Белый же развертывал перед почти что загипнотизированными слушателями картины воистину космического масштаба – основные вехи теургической эволюции «сверхчеловека» и «сверхчеловечества», которая совершается в соответствии с незыблемыми и неотвратимыми законами вечного возвращения:
«<…> Все повторяется. Сумма всех комбинаций атомов вселенной конечна в бесконечности времен; и если повторится хотя бы одна комбинация, повторятся и все комбинации. Но спереди и сзади – бесконечность; и бесконечно повторялись все комбинации атомов, слагающих жизнь, и в жизни нас; повторялись и мы. Повторялись и повторимся. Миллиарды веков, отделяющих наше повторение, равны нулю; ибо с угасанием сознания угасает для нас и время. Время измеряем мы в сознании. И бесконечное повторение конечных отрезков времени минус течение времени, когда нас нет, создает для нас бессмертие, но бессмертие этой жизни. Мы должны наполнить каждый миг этой жизни вином счастья, если не хотим мы бессмертного несчастья для себя. <…>
И в далеком будущем к именам великих учителей жизни, созидавших религию жизни, человечество присоединит имя Фридриха Ницше. В сущности, путь, на который нас призывает Ницше, есть „вечный“ путь, который мы позабыли: путь, которым шел Христос, путь, которым и шли и идут „раджъиоги“ Индии. Ницше пришел к „высшему мистическому сознанию“, нарисовавшему ему „образ Нового Человека“. В дальнейшем он стал практиком, предложившим в „Заратустре“ путь к телесному преображению личности; тут соприкоснулся он и с современной теософией, и с тайной доктриной древности. <…>»
На лекции в Политехническом произошла еще одна судьбоносная встреча: после выступления к Белому подошла хрупкая девушка и напомнила об их знакомстве около трех лет тому назад на квартире своей родственницы певицы Марии Алексеевны Олениной-д'Альгейм (1869–1970), куда частенько заглядывал Андрей Белый.
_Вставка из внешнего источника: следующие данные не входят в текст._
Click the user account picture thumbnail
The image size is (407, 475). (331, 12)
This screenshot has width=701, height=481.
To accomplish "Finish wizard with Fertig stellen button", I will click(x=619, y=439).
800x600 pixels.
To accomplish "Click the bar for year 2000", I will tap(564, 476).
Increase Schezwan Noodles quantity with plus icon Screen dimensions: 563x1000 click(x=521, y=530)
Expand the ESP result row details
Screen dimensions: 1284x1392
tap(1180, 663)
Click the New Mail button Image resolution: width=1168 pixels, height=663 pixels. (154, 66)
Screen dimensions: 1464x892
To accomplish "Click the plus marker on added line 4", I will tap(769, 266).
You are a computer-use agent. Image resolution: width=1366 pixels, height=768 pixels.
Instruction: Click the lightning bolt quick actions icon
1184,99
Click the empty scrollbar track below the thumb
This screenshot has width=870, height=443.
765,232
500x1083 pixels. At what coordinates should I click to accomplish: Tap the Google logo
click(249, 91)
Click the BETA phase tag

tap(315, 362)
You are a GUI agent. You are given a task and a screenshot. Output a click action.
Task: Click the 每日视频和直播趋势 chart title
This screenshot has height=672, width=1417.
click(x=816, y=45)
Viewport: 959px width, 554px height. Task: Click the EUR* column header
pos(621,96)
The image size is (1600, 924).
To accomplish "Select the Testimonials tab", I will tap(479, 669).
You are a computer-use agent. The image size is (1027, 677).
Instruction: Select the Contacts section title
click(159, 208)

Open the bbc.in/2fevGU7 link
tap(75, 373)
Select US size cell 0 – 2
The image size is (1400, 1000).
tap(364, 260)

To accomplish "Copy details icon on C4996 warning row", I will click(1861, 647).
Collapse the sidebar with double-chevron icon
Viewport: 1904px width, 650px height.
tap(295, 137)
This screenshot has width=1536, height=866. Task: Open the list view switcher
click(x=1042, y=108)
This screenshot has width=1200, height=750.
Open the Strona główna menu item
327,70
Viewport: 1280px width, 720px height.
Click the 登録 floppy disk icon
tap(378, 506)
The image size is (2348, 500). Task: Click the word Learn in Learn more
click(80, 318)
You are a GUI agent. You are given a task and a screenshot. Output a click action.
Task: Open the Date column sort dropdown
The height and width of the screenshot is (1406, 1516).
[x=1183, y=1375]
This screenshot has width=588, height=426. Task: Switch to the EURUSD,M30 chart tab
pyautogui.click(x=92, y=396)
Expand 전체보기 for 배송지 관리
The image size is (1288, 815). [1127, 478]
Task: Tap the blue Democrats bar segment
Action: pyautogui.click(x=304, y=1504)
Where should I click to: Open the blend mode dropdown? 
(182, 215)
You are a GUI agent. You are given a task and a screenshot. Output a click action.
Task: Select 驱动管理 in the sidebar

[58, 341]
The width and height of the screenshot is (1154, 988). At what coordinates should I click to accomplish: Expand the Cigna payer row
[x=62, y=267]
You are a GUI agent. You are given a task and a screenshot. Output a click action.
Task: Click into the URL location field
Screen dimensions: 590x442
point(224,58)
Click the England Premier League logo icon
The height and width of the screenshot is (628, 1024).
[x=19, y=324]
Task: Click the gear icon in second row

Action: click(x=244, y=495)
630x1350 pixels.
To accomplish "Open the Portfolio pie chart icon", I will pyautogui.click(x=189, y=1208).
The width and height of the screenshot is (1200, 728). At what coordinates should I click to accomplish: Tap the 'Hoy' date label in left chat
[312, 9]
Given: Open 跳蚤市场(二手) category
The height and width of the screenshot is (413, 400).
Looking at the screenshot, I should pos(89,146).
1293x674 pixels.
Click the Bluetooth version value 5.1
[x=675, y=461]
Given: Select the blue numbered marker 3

Девушку звали Ася Тургенева (настоящее имя Анна), она училась рисованию и графике в Бельгии, но изредка наведывалась к родне в Москву. Спустя некоторое время начинающая художница станет 4-й Музой и первой официальной женой Бориса Бугаева, но пока что они лишь засвидетельствовали друг другу свое почтение и выразили надежду на продолжение дальнейших контактов.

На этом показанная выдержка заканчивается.